* **DESCRIPTION OF THE TASK**
Word for word, restate the entries that follow.

* **DATA UNDER STUDY**
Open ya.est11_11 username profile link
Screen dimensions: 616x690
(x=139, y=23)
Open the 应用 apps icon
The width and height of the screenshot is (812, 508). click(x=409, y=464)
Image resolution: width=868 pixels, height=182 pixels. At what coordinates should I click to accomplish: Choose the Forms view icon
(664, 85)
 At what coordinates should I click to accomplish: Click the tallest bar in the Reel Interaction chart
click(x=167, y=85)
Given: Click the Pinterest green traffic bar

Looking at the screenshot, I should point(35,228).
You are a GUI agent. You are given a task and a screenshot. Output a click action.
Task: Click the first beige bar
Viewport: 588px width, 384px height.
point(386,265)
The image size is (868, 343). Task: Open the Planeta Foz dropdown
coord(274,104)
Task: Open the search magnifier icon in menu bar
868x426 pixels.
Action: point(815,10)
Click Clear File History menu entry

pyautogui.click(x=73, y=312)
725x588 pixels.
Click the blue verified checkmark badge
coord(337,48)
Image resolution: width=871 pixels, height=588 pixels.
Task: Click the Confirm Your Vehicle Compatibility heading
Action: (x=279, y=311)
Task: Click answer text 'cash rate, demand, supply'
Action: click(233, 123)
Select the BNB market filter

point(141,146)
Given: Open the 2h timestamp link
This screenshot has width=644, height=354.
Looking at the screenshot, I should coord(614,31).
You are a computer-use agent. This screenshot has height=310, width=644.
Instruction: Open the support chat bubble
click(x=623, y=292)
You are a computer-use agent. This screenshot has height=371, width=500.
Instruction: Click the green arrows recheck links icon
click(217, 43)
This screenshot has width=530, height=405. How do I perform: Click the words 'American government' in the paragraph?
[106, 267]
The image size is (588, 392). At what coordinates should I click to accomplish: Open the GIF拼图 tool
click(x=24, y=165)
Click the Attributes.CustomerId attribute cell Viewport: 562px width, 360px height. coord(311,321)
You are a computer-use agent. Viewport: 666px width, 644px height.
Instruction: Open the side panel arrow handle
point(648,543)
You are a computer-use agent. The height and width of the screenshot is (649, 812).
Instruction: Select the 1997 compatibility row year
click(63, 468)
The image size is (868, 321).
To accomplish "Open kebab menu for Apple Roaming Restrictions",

* **YOUR RESPONSE**
Open ya.est11_11 username profile link
Screen dimensions: 616x690
(x=139, y=23)
Open the 应用 apps icon
The width and height of the screenshot is (812, 508). click(x=409, y=464)
Image resolution: width=868 pixels, height=182 pixels. At what coordinates should I click to accomplish: Choose the Forms view icon
(664, 85)
 At what coordinates should I click to accomplish: Click the tallest bar in the Reel Interaction chart
click(x=167, y=85)
Given: Click the Pinterest green traffic bar

Looking at the screenshot, I should point(35,228).
You are a GUI agent. You are given a task and a screenshot. Output a click action.
Task: Click the first beige bar
Viewport: 588px width, 384px height.
point(386,265)
The image size is (868, 343). Task: Open the Planeta Foz dropdown
coord(274,104)
Task: Open the search magnifier icon in menu bar
868x426 pixels.
Action: point(815,10)
Click Clear File History menu entry

pyautogui.click(x=73, y=312)
725x588 pixels.
Click the blue verified checkmark badge
coord(337,48)
Image resolution: width=871 pixels, height=588 pixels.
Task: Click the Confirm Your Vehicle Compatibility heading
Action: (x=279, y=311)
Task: Click answer text 'cash rate, demand, supply'
Action: click(233, 123)
Select the BNB market filter

point(141,146)
Given: Open the 2h timestamp link
This screenshot has width=644, height=354.
Looking at the screenshot, I should coord(614,31).
You are a computer-use agent. This screenshot has height=310, width=644.
Instruction: Open the support chat bubble
click(x=623, y=292)
You are a computer-use agent. This screenshot has height=371, width=500.
Instruction: Click the green arrows recheck links icon
click(217, 43)
This screenshot has width=530, height=405. How do I perform: Click the words 'American government' in the paragraph?
[106, 267]
The image size is (588, 392). At what coordinates should I click to accomplish: Open the GIF拼图 tool
click(x=24, y=165)
Click the Attributes.CustomerId attribute cell Viewport: 562px width, 360px height. coord(311,321)
You are a computer-use agent. Viewport: 666px width, 644px height.
Instruction: Open the side panel arrow handle
point(648,543)
You are a computer-use agent. The height and width of the screenshot is (649, 812).
Instruction: Select the 1997 compatibility row year
click(63, 468)
The image size is (868, 321).
To accomplish "Open kebab menu for Apple Roaming Restrictions",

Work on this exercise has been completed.